### Task statement
Scan the entries for the string "scene" and give the number of lines that have it, nothing further.

### Given data

====

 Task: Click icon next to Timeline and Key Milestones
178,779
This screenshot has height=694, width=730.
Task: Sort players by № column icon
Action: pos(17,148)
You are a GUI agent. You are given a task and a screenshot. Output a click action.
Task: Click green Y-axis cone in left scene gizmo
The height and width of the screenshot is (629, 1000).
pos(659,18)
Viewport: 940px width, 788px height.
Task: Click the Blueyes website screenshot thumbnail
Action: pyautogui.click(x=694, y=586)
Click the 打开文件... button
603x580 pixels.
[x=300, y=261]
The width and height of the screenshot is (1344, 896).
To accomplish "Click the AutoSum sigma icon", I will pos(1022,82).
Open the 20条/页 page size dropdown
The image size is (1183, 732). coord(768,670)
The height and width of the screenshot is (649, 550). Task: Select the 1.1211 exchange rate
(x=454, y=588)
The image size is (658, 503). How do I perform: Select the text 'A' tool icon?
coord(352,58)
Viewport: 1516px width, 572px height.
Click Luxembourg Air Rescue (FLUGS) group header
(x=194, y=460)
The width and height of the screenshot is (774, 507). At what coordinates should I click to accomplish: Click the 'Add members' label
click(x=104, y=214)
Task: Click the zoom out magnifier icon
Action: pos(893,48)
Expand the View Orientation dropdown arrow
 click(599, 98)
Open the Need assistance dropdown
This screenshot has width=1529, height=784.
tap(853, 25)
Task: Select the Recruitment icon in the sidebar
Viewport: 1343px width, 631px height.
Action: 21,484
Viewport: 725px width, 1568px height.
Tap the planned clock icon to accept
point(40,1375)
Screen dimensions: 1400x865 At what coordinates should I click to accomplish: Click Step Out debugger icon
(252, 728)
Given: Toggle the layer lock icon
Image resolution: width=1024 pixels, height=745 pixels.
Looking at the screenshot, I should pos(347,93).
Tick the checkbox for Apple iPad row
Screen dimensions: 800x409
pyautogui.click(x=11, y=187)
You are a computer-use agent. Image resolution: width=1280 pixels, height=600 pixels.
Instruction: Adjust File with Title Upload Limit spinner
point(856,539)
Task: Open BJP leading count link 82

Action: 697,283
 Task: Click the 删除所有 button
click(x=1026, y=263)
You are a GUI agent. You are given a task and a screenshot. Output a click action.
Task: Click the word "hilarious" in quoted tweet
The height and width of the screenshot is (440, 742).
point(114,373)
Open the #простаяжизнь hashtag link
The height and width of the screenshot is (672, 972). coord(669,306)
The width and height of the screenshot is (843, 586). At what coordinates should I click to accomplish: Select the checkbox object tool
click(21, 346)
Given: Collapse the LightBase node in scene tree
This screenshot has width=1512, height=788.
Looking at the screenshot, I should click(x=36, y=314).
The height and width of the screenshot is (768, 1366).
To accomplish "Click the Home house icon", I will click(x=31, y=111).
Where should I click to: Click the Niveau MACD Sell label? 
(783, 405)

====

### Response to this task
2